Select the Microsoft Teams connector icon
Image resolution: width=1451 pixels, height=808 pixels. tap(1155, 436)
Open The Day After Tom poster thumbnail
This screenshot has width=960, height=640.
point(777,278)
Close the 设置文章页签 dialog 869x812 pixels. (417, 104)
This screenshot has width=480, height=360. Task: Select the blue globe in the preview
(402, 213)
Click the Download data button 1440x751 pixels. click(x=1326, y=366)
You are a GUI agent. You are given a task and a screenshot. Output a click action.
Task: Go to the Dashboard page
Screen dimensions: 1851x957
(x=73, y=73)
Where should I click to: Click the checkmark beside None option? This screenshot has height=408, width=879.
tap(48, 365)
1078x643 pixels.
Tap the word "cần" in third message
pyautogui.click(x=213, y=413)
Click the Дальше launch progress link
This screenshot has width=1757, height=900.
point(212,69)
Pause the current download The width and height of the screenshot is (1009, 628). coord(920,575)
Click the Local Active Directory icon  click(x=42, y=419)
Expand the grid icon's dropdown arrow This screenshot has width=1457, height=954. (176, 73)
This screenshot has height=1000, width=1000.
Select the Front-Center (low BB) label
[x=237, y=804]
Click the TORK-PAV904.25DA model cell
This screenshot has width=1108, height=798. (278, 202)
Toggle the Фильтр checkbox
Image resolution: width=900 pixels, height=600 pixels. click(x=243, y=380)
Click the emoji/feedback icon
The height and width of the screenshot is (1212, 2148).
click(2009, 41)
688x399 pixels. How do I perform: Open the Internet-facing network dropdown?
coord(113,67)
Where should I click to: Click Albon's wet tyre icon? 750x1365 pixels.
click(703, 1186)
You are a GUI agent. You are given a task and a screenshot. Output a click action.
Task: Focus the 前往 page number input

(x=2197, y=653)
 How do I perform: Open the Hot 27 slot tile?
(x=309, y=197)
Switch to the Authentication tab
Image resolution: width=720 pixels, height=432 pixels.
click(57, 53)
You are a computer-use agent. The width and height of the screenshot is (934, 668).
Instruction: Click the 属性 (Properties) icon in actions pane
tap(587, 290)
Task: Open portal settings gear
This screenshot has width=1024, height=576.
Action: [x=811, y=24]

━━━━━━━━━━━━━━━━

What needs to be done: Each line from the one containing "This screenshot has height=1000, width=1000." through the end of the material must be output exactly, and no other line.

Answer space:
This screenshot has height=1000, width=1000.
Select the Front-Center (low BB) label
[x=237, y=804]
Click the TORK-PAV904.25DA model cell
This screenshot has width=1108, height=798. (278, 202)
Toggle the Фильтр checkbox
Image resolution: width=900 pixels, height=600 pixels. click(x=243, y=380)
Click the emoji/feedback icon
The height and width of the screenshot is (1212, 2148).
click(2009, 41)
688x399 pixels. How do I perform: Open the Internet-facing network dropdown?
coord(113,67)
Where should I click to: Click Albon's wet tyre icon? 750x1365 pixels.
click(703, 1186)
You are a GUI agent. You are given a task and a screenshot. Output a click action.
Task: Focus the 前往 page number input

(x=2197, y=653)
 How do I perform: Open the Hot 27 slot tile?
(x=309, y=197)
Switch to the Authentication tab
Image resolution: width=720 pixels, height=432 pixels.
click(57, 53)
You are a computer-use agent. The width and height of the screenshot is (934, 668).
Instruction: Click the 属性 (Properties) icon in actions pane
tap(587, 290)
Task: Open portal settings gear
This screenshot has width=1024, height=576.
Action: [x=811, y=24]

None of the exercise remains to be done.